Kristian Rouz — Rapid appreciation of the US dollar during the past 18 months has triggered a significant drop in commodity prices, including metals, with gold currently selling at its 6-year lowest. Many miners have reported the unprecedentedly declining profitability of gold extraction. The price revolution underway might be the most significant since the early 15th century, when the abundance of gold imported from Americas flooded the European market, triggering shutdowns of the local precious metal production.
As the US Federal Reserve nears its policy decision on a possible hike in borrowing costs first time since 2006 amidst favorable macro data, the dollar has feverish demand, and rates speculation keeps gold prices at their multi-year lows, while production costs are still high.
Spot gold price crashed 11 percent in mid-October from near $1,200/oz to just below $1,100/oz, and the prevalent trend is pessimistic for miners. During the past years, gold had climbed from $253.30/oz in 1999 to $1,920.80/oz in 2011 as the international industrial production was rapidly expanding amidst the Asian manufacturing boom.

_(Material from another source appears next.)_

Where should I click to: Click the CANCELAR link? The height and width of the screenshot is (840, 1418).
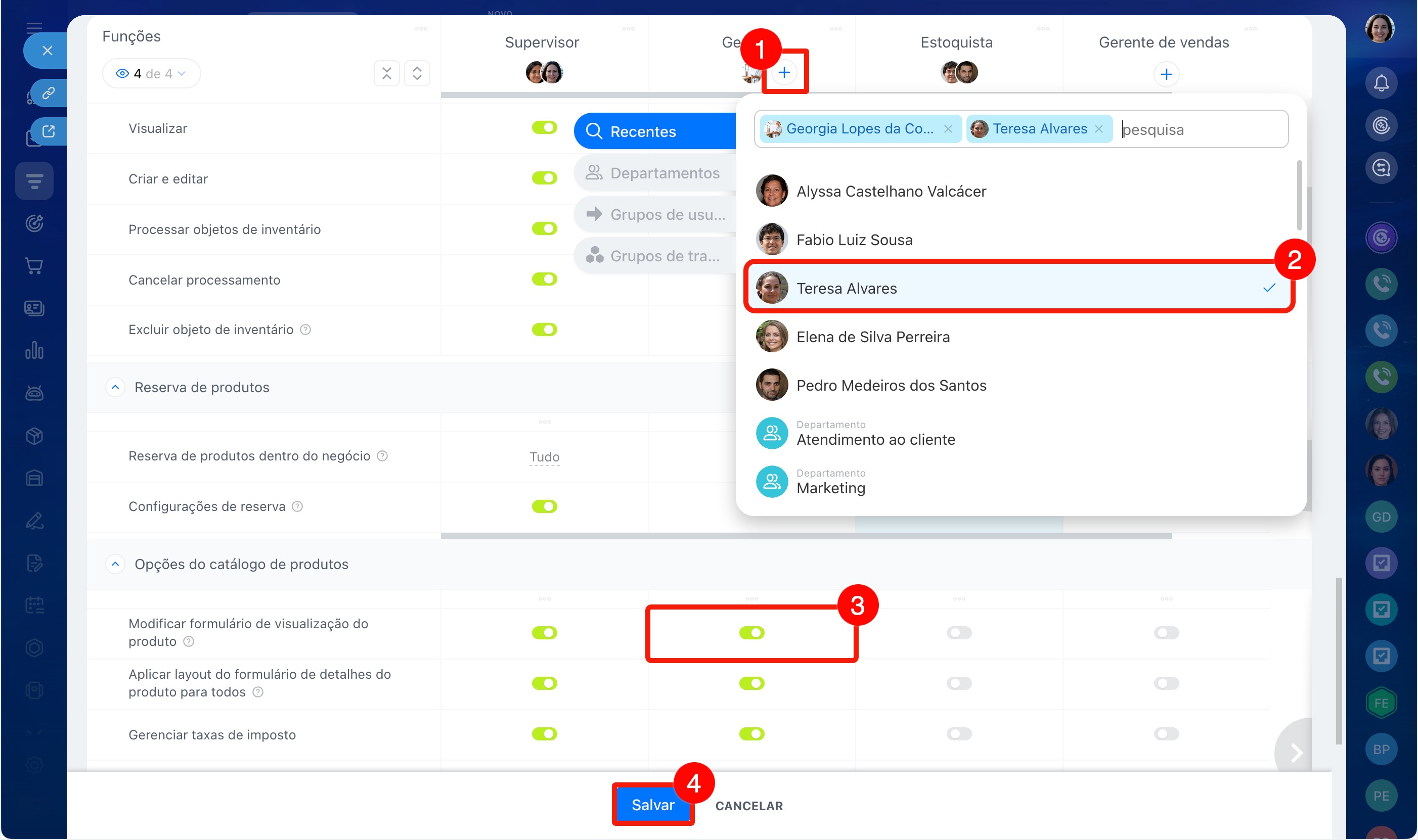click(748, 806)
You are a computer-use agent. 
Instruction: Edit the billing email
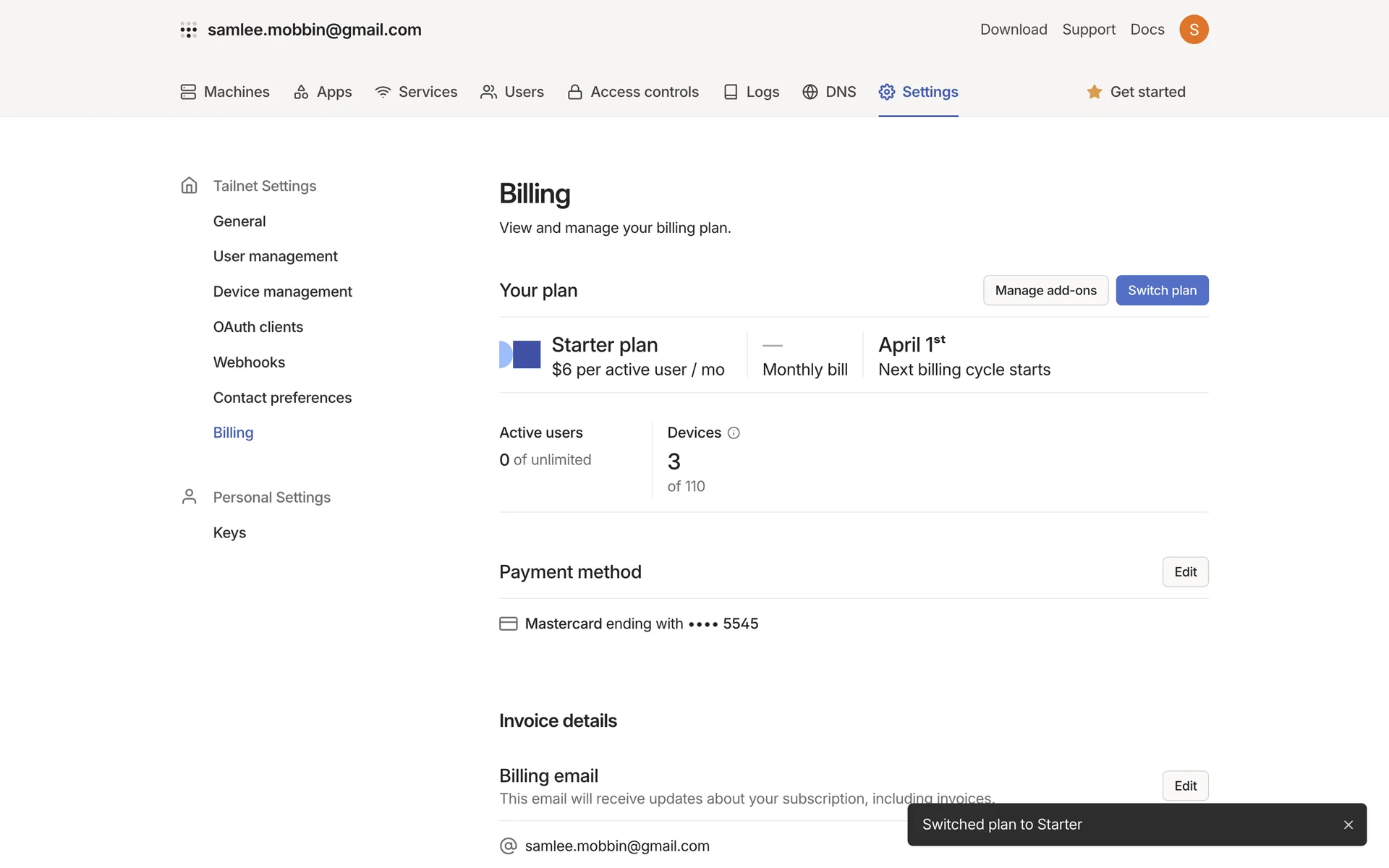click(x=1185, y=786)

However, the rapid expansion in Asian manufacturing has by now all but worn out, and while gold could have remained an alternative non-financial safe haven asset, the current US Federal Reserve's policies have undermined the yellow metal's prominence. The US dollar has been skyrocketing since mid-October when Washington hinted the hike in base interest rates is likely in December, and this past Friday alone the dollar added 0.3 percent against a basket of its 10 major peers. The greenback is now at its strongest since at least 2004.
"We haven't seen the dollar at these levels for a very, very long time," Bart Melek of the Toronto-based TD Securities Toronto said. "The market is expecting the Federal Reserve to be fully on the bandwagon."

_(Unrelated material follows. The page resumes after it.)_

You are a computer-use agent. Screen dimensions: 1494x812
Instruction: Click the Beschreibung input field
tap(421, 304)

"The more we continue to produce unprofitable gold, the more pressure we put on the gold price," Mark Bristow of Randgold Resources Ltd. said. "In the medium term, it's a very bullish outlook for the gold industry. The question is, how long are we going to supply it with unprofitable gold?"

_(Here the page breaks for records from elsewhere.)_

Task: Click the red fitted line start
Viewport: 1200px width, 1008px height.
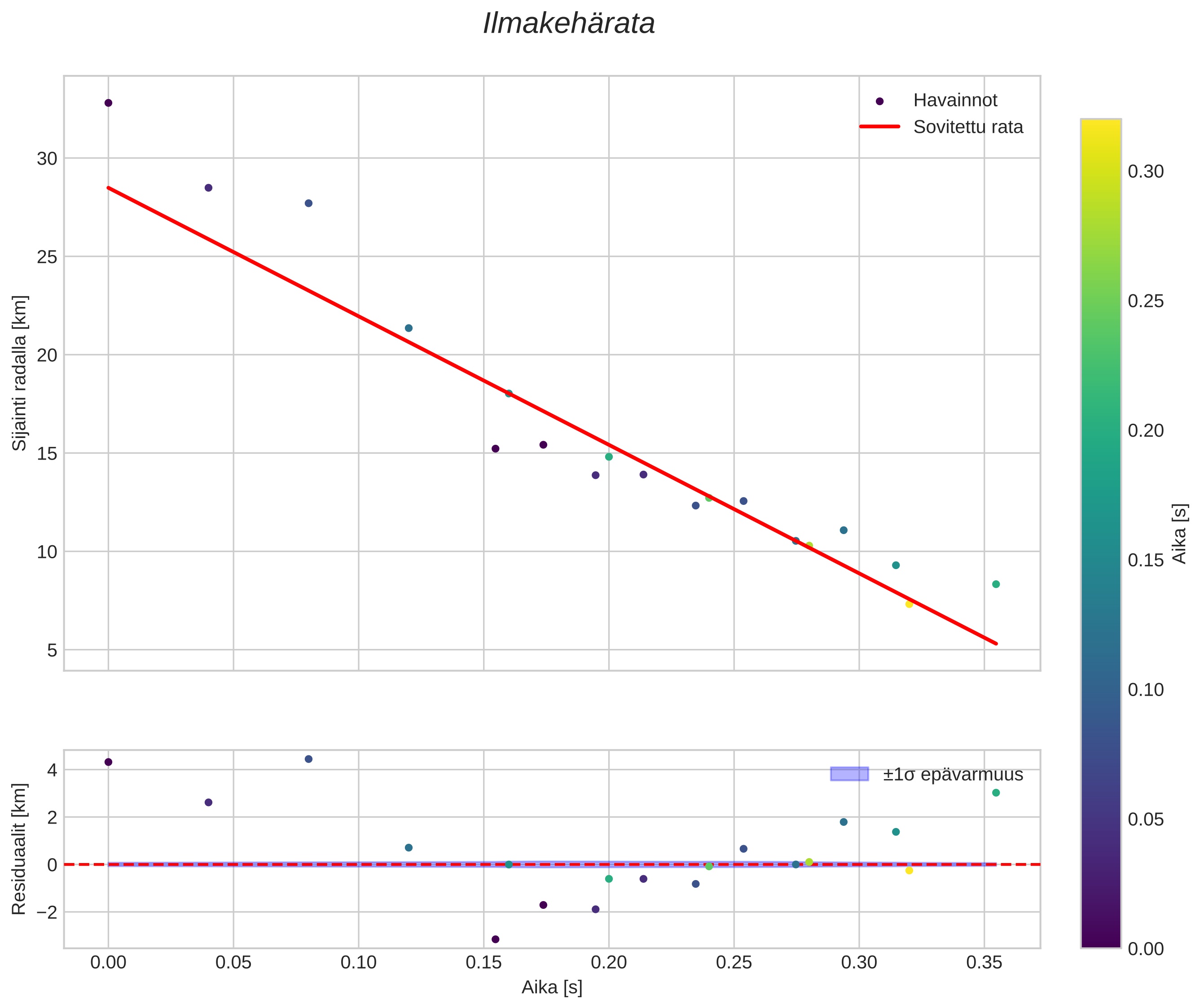Action: click(x=110, y=188)

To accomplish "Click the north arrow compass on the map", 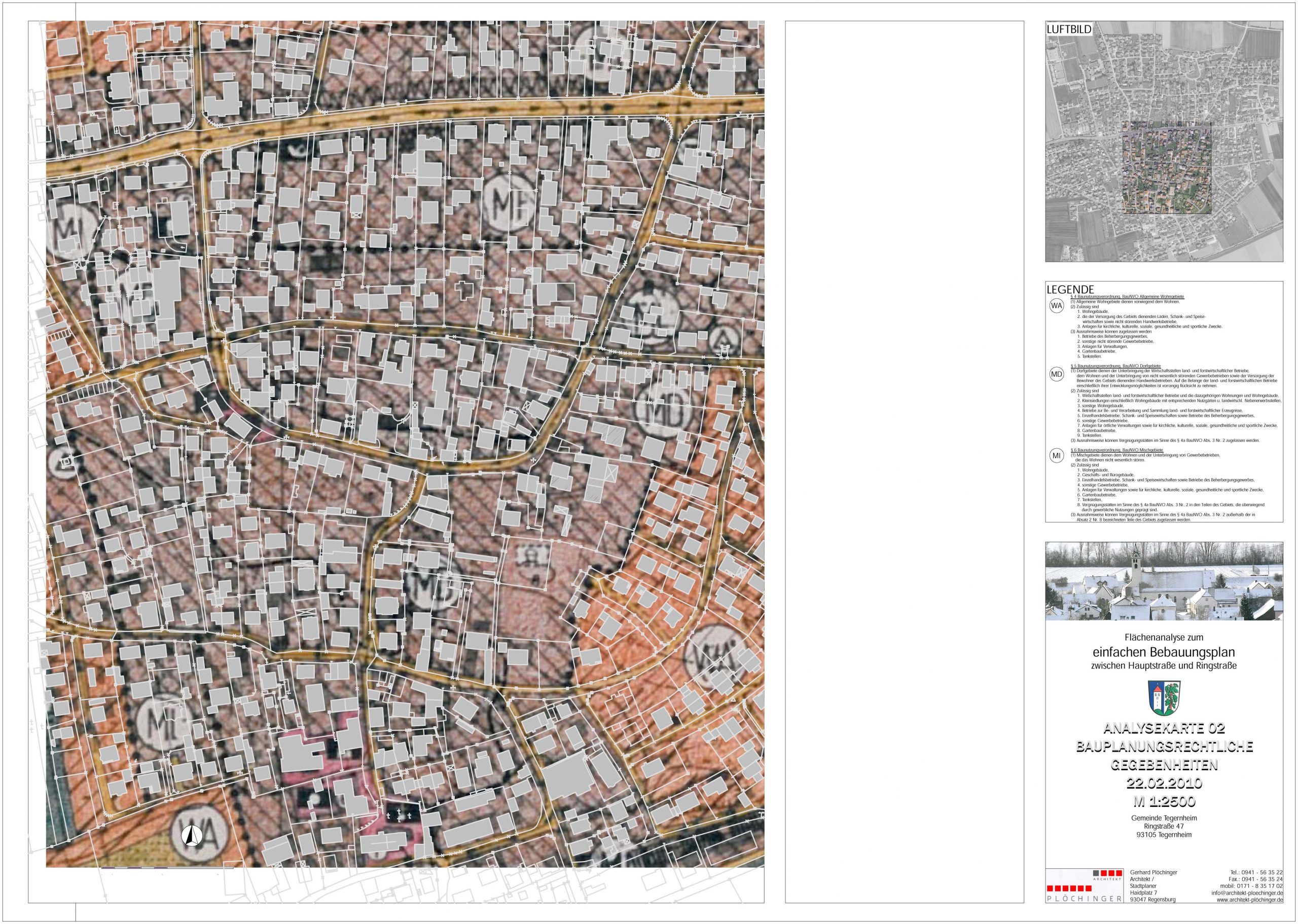I will 192,835.
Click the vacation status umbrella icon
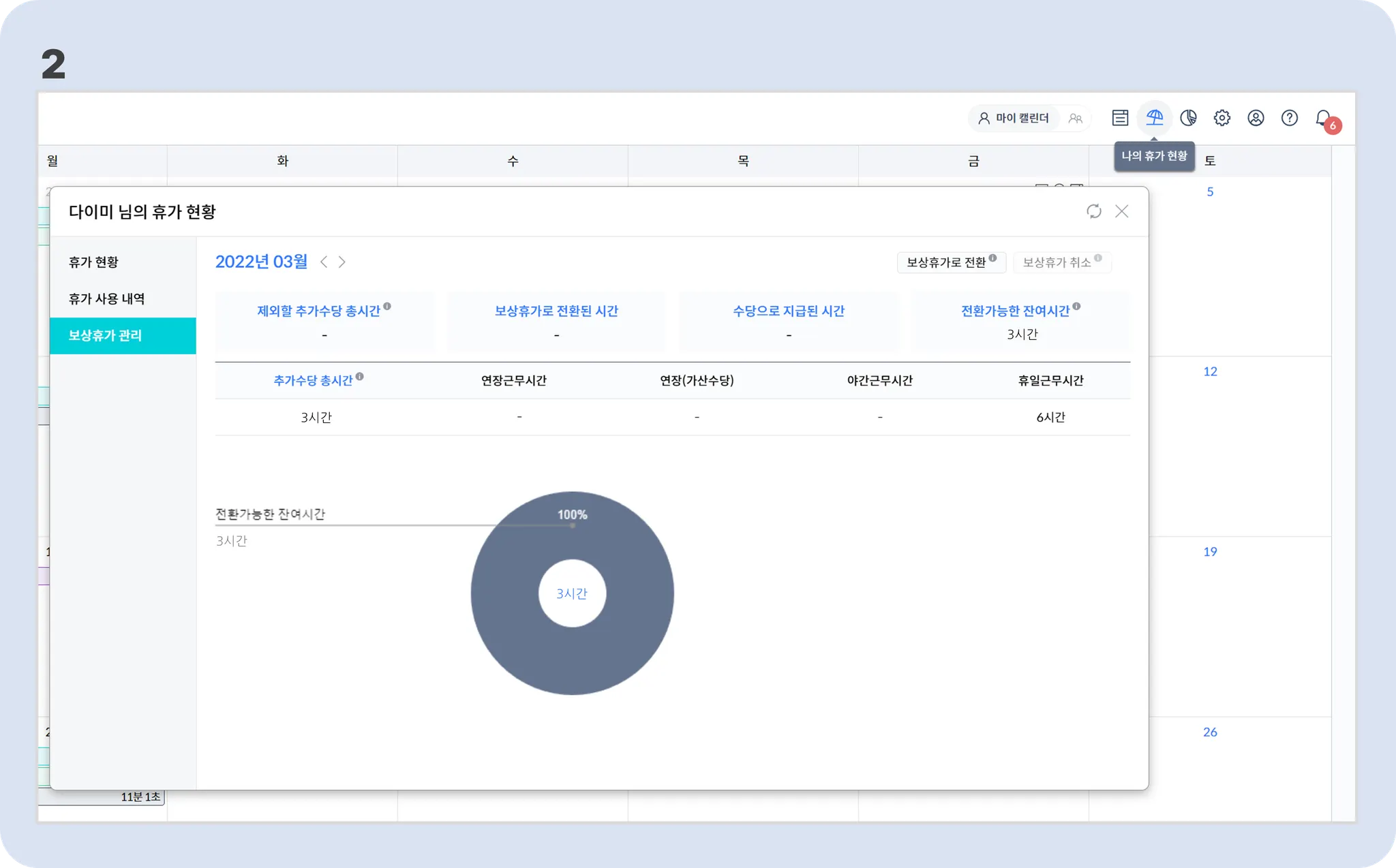This screenshot has height=868, width=1396. (1154, 118)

By now, gold miners have already cut their investment in lower-quality ore extraction, concentrating on premium ore, the practice known as 'high grading'. Such a practice is harmful for the industry's future as limiting the production outlook as premium gold mines exhaust fast, and further exploration and extraction would require an even bigger investment. Meanwhile, investment resources are already scarce, and while the unfavorable situation lingers, a decline of the entire industry is at stake.
Gold has always been believed to be the type of asset that meets robust demand no matter the circumstances. However, monetary tightening measures in the US and crash currency devaluations in many nations have brought a dramatic change to the picture. Gold is one of the most passive assets, almost a non-yielding one, and the current economic situation requires greater returns from investment activity for the players just to survive. Gold as an asset does not ensure commercial survival any longer.
Still, there are some bright spots in such a murky landscape. After a massive currency devaluation, Australia is experiencing robust mining activity, having boosted their gold output to 73 tonnes in Q3 this year, an annualized increase by 2 percent.
"The declining value of the Australian dollar has once again been the great savior of our gold sector and of the local resources industry in general," Sandra Close of the mining advisory firm Surbiton said.
However, the wave of devaluations across the world, reflecting the global strive for competitiveness, is only a temporary relief for the industry. Australia produced a total of 285 tonnes of gold in 2014, while mainland China, the world's top gold producer, shipped some 450 tonnes. A decade ago, the industry was dominated by the likes of South Africa and the US, but material assets are no longer in rife demand in advanced economies as their volumes are limited and thus irrelevant to flexibility standards in the present-day financialized world.